Start of Provided data
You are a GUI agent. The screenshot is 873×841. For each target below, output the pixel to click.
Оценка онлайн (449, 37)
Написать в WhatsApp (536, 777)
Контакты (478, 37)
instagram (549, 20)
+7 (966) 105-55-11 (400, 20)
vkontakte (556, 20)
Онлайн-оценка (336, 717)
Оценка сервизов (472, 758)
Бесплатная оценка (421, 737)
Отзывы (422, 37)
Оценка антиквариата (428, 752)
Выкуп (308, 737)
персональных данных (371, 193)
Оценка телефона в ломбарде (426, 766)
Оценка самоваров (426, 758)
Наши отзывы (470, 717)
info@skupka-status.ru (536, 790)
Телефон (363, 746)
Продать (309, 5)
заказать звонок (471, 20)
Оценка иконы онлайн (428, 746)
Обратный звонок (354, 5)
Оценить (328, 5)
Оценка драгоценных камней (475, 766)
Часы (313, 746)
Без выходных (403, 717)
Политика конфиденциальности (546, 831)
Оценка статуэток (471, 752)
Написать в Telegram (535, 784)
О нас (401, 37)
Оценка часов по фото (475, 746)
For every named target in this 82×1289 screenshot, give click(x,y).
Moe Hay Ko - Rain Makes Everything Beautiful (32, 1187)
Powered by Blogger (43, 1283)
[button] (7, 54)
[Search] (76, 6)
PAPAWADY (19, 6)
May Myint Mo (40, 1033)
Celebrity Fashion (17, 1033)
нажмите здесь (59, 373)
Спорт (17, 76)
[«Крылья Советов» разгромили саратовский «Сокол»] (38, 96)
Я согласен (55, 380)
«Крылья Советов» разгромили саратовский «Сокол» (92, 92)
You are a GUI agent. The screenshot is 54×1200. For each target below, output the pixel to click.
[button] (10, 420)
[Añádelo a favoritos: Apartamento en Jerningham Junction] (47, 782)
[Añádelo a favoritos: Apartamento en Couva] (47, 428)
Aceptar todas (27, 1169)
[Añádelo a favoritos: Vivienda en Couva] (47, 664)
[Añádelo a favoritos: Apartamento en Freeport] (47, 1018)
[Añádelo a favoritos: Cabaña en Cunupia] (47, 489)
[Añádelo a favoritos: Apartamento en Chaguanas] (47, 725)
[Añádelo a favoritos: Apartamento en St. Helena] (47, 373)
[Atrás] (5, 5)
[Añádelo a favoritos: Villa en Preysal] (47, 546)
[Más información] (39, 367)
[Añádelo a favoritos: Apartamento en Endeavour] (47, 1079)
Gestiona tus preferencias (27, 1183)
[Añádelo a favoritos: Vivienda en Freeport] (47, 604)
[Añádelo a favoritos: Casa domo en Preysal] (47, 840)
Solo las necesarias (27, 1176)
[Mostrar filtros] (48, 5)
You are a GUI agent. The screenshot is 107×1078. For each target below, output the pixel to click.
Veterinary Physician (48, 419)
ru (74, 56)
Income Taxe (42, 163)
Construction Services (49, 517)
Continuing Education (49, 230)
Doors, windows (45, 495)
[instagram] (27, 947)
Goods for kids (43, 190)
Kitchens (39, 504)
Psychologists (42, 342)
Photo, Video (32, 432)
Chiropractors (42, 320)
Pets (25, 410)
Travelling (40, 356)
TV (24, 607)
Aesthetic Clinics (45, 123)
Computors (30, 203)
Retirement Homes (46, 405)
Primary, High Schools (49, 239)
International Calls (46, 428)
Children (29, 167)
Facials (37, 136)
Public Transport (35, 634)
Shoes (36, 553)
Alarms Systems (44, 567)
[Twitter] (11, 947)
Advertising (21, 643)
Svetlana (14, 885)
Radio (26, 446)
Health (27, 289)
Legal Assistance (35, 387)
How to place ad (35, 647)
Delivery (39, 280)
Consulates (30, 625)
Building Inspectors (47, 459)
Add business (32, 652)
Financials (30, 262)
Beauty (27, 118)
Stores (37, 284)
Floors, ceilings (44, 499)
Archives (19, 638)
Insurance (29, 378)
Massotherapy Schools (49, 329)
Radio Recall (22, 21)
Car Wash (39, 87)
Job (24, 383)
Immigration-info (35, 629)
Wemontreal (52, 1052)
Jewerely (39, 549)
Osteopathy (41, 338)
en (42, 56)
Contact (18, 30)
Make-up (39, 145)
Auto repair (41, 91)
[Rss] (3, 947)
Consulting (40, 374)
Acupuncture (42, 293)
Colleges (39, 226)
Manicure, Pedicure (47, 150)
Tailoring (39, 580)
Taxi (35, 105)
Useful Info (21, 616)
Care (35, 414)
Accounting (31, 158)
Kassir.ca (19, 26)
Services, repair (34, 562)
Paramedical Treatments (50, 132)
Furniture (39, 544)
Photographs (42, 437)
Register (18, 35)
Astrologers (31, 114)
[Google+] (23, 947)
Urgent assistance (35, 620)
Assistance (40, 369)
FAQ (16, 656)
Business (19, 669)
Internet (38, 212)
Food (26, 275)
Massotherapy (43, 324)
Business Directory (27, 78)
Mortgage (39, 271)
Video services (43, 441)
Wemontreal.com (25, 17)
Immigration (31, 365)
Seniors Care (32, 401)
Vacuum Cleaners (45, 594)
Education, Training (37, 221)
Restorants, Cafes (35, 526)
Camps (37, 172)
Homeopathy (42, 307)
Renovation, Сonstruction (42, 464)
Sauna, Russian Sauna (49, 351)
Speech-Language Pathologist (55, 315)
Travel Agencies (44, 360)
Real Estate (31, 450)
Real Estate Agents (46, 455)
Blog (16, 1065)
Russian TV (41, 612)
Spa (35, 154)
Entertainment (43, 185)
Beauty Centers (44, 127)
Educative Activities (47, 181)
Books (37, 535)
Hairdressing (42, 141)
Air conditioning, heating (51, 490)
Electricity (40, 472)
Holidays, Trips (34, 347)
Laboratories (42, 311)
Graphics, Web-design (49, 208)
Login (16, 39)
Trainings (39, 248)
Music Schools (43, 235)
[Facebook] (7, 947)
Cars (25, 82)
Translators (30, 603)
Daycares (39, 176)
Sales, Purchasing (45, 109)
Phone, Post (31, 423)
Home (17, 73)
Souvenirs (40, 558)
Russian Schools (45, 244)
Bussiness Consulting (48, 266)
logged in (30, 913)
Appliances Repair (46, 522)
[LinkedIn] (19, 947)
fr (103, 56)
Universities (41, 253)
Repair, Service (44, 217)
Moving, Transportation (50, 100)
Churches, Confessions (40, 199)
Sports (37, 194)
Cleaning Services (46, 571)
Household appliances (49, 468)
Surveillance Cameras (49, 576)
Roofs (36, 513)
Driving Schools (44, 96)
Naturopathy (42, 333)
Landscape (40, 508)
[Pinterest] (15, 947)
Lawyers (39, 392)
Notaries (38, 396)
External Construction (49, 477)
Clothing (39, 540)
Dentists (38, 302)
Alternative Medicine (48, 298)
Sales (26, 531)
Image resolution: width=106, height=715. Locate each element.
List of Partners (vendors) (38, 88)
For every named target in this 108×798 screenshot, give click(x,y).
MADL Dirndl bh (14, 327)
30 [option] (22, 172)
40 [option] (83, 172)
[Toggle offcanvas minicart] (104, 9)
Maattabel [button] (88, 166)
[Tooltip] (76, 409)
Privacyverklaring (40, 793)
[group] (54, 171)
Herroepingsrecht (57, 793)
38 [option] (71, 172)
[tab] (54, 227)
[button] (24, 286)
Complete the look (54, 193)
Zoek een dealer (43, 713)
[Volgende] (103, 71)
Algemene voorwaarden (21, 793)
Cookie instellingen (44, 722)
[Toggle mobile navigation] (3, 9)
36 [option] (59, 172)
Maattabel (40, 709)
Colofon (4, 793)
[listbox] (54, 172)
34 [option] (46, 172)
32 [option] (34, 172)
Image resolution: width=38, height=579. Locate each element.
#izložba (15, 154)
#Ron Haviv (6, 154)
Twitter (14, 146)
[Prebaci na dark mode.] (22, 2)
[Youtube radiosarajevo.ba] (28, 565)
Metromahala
End of Provided data
Task directions
Can you echo the listing word for word, from its first line through the line containing "Оценка часов по фото (475, 746)", with both ends included?

Reply to the exercise
You are a GUI agent. The screenshot is 873×841. For each target below, output the pixel to click.
Оценка онлайн (449, 37)
Написать в WhatsApp (536, 777)
Контакты (478, 37)
instagram (549, 20)
+7 (966) 105-55-11 (400, 20)
vkontakte (556, 20)
Онлайн-оценка (336, 717)
Оценка сервизов (472, 758)
Бесплатная оценка (421, 737)
Отзывы (422, 37)
Оценка антиквариата (428, 752)
Выкуп (308, 737)
персональных данных (371, 193)
Оценка телефона в ломбарде (426, 766)
Оценка самоваров (426, 758)
Наши отзывы (470, 717)
info@skupka-status.ru (536, 790)
Телефон (363, 746)
Продать (309, 5)
заказать звонок (471, 20)
Оценка иконы онлайн (428, 746)
Обратный звонок (354, 5)
Оценить (328, 5)
Оценка драгоценных камней (475, 766)
Часы (313, 746)
Без выходных (403, 717)
Политика конфиденциальности (546, 831)
Оценка статуэток (471, 752)
Написать в Telegram (535, 784)
О нас (401, 37)
Оценка часов по фото (475, 746)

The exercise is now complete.